Now, I can’t speak for you, of course, but maybe you can relate a little to my experience, because you see, I’m a lot like Isaiah. I preach about Sabbath and don’t do it very well. I appreciate the benefits of coffee in the morning and while I walk to work instead of drive, beyond those few, very superficial differences, I walk in here in the EXACT same way Isaiah walked into the Temple. I walk in here NOT expecting to see God’s toes up close and personal. I expect to see just what I always see… things like the paraments, pews and prayer books. I NEVER expect to see seraphim with a burning hot coal heading for my face. Like I said, I can’t speak for you, but perhaps part of that is true for you as well.

And because of that, I think maybe what this lesson is trying to suggest to us, is something Richard Rohr is fond of saying. And that is, that it’s not God’s PRESENCE that is missing from our lives, but the AWARENESS of God’s presence that is missing from our lives. So, could it be that wasn’t the one morning God was present in the Temple for Isaiah, but for whatever reason, THAT was the one morning Isaiah DIDN’T look past God like he had done a hundred times before? Because the truth is… GOD IS ALWAYS PRESENT. Right where we are. All the time and not just in churches and Temples. But most of the time we simply look past the ever-present Divine presence in the same way we look past the ever present paraments, pews and prayer books and so many other things that just fade into the background of our everyday lives.

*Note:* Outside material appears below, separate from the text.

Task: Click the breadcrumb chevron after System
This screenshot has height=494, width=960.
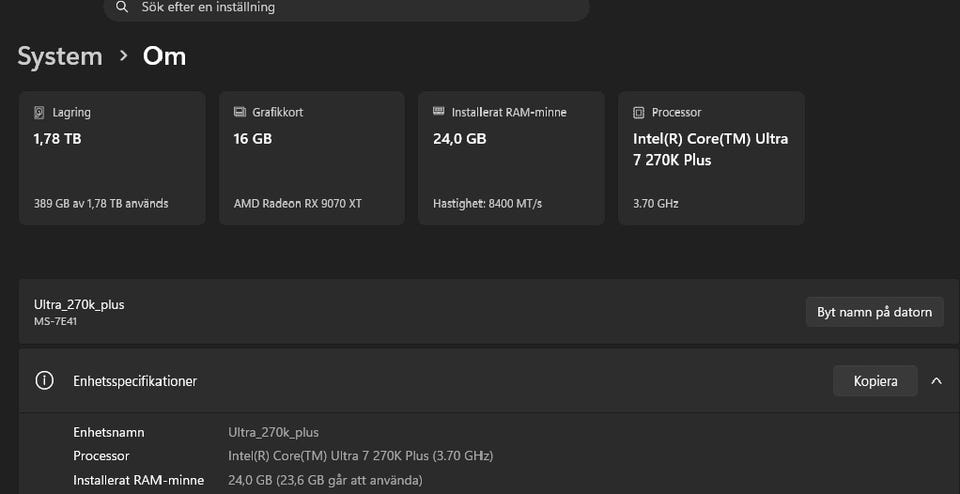Action: (124, 56)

I think that this lesson is asking US to stop and REALLY SEE, even if like Isaiah, it’s for the very first time, that God is ALWAYS… ALWAYS… RIGHT our midst. And while we might not have hot coals crossing our lips in church today, we DO have the Body and Blood of Christ crossing our lips, doing the same thing that the Seraphim’s coal did for Isaiah… erasing the distance between us and God and repairing our relationship with God and each other, through Christ, forever. 

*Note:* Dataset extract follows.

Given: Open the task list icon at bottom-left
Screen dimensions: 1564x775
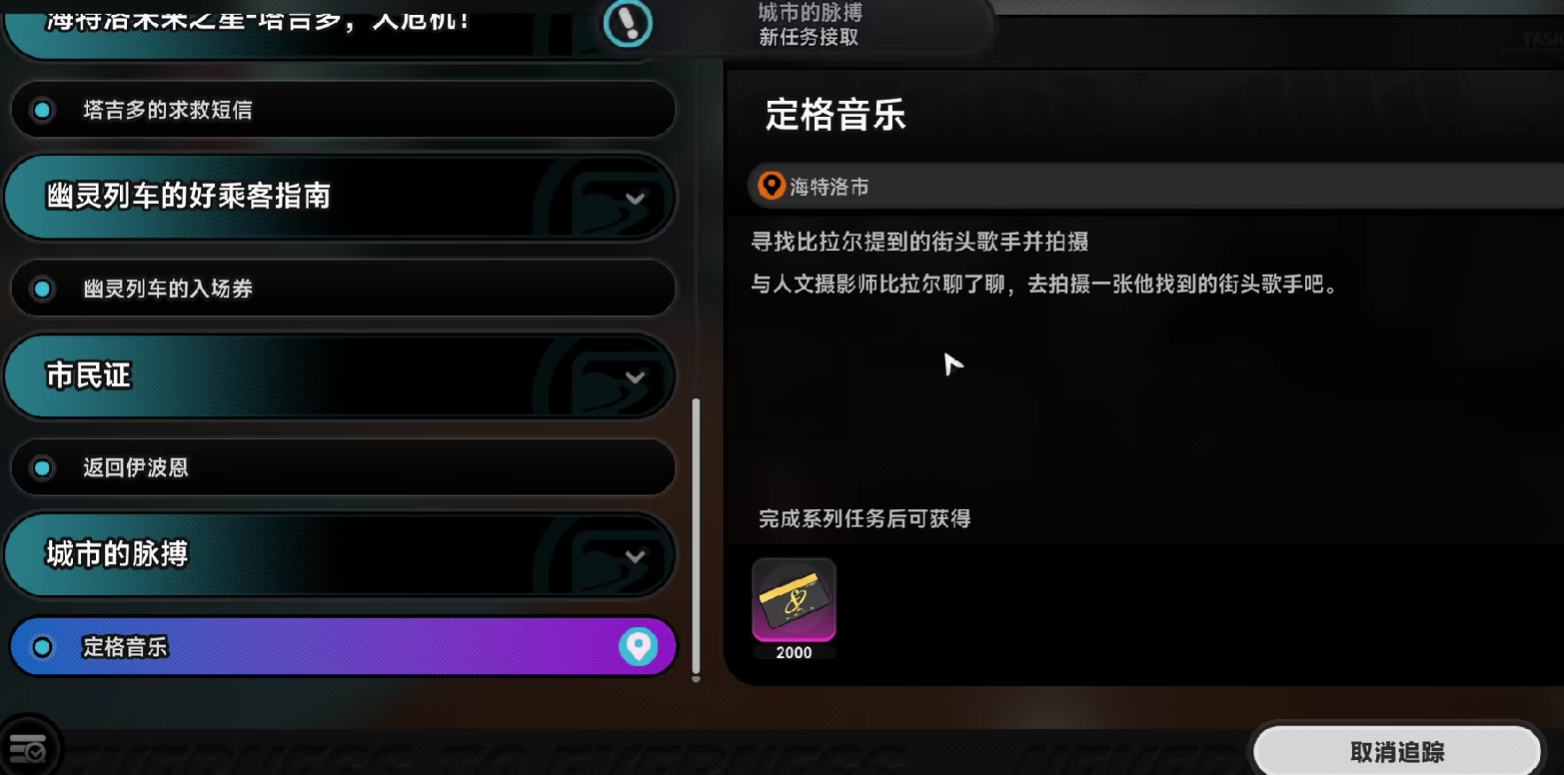Looking at the screenshot, I should click(27, 748).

I think the take-home for today is that God is here! Emmanuel, as we say at Christmas… God with us! God is here… with us… right here in THIS awesome little boat we call Christ Trinity, asking you and me to row out just a little further and cast our nets of unconditional love and radical inclusion right out there into our little corner of the world, casting just a little further every day until God’s will be done, on earth as it is in heaven. So, take an energizing shower, rub the sleep out of your eyes, don’t forget deodorant, grab an extra large coffee and really, REALLY SEE!  God is with us.  And God is looking for “someone” to volunteer.  Amen.